**EXERCISE PROMPT**
Write out, word for word, the lines from the first one through the line containing "Looking at the image, I should click on (436, 250).".

**Stored data entries**
Content starts

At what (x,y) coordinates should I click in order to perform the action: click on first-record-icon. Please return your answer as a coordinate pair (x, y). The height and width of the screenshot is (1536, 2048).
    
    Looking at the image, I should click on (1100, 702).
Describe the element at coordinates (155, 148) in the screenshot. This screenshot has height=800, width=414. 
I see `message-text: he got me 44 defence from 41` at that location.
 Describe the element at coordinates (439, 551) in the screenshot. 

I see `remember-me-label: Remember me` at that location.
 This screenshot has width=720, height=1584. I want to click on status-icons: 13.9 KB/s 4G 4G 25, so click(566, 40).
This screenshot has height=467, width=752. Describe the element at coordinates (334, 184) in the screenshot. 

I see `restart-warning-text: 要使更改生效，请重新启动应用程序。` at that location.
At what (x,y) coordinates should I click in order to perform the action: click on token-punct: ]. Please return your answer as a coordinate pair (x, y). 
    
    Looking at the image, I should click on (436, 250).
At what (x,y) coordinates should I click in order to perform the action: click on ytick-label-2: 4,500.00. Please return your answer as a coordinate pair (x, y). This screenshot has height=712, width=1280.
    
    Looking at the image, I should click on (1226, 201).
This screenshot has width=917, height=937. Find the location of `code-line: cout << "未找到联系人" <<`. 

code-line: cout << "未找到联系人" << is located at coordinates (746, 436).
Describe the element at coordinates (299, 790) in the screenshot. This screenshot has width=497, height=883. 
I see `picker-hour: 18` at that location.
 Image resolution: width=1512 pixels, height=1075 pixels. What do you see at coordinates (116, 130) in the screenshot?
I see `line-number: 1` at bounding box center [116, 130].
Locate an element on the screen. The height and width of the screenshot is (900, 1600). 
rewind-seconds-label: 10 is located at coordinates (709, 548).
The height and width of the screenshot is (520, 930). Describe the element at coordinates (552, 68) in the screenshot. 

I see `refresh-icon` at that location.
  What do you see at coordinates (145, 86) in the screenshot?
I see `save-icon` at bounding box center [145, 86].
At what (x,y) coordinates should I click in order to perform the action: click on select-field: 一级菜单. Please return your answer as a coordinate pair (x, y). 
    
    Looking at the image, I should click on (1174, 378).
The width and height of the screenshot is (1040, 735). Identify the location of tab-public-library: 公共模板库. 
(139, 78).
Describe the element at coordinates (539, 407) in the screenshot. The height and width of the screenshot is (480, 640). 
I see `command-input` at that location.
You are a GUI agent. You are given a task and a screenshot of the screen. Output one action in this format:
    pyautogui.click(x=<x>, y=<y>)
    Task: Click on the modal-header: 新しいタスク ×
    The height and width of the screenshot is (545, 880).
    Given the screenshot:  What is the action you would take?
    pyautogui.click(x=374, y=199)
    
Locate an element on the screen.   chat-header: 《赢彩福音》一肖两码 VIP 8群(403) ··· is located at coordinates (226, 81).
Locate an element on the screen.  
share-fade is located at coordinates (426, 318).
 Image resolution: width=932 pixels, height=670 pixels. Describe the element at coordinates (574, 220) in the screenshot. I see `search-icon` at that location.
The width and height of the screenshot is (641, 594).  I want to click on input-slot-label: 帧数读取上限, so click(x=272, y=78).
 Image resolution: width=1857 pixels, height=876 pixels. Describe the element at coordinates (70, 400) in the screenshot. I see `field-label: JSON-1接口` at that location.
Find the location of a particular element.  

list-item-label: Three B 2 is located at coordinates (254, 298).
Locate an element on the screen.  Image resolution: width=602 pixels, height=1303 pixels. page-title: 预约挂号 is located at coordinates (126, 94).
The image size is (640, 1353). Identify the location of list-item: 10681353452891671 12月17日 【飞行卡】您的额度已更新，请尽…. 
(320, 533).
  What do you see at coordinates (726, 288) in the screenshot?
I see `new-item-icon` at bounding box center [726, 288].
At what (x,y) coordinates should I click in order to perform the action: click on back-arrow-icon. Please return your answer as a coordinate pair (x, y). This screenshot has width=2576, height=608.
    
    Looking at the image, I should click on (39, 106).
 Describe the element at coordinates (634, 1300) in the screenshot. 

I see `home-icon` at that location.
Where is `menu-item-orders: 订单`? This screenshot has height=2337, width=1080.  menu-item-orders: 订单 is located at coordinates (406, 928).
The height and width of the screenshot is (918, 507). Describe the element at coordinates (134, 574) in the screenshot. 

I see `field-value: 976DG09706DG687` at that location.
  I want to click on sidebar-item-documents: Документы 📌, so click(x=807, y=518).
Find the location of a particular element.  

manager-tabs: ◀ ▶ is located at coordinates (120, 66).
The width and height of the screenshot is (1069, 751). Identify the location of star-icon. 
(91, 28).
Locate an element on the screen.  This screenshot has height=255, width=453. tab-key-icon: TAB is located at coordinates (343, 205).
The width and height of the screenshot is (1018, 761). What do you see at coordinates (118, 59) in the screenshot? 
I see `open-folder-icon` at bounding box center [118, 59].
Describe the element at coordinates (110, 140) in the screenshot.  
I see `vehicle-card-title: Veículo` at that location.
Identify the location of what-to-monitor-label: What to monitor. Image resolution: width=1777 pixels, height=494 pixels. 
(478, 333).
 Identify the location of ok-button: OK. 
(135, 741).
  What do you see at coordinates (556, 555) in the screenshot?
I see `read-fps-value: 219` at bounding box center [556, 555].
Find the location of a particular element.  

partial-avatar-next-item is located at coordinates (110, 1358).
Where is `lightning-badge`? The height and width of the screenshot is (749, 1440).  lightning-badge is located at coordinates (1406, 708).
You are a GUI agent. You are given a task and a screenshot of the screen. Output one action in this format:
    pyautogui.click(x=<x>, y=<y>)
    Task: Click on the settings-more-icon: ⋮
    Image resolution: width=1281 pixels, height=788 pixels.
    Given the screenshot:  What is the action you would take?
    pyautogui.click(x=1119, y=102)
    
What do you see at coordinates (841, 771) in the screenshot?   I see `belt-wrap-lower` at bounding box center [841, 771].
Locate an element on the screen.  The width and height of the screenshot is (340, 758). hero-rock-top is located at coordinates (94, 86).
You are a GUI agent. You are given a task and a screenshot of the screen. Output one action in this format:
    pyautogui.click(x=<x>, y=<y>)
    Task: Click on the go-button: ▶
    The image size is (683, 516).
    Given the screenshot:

Content ends

**EXERCISE ANSWER**
At what (x,y) coordinates should I click in order to perform the action: click on first-record-icon. Please return your answer as a coordinate pair (x, y). The height and width of the screenshot is (1536, 2048).
    
    Looking at the image, I should click on (1100, 702).
Describe the element at coordinates (155, 148) in the screenshot. This screenshot has height=800, width=414. 
I see `message-text: he got me 44 defence from 41` at that location.
 Describe the element at coordinates (439, 551) in the screenshot. 

I see `remember-me-label: Remember me` at that location.
 This screenshot has width=720, height=1584. I want to click on status-icons: 13.9 KB/s 4G 4G 25, so click(566, 40).
This screenshot has height=467, width=752. Describe the element at coordinates (334, 184) in the screenshot. 

I see `restart-warning-text: 要使更改生效，请重新启动应用程序。` at that location.
At what (x,y) coordinates should I click in order to perform the action: click on token-punct: ]. Please return your answer as a coordinate pair (x, y). 
    
    Looking at the image, I should click on (436, 250).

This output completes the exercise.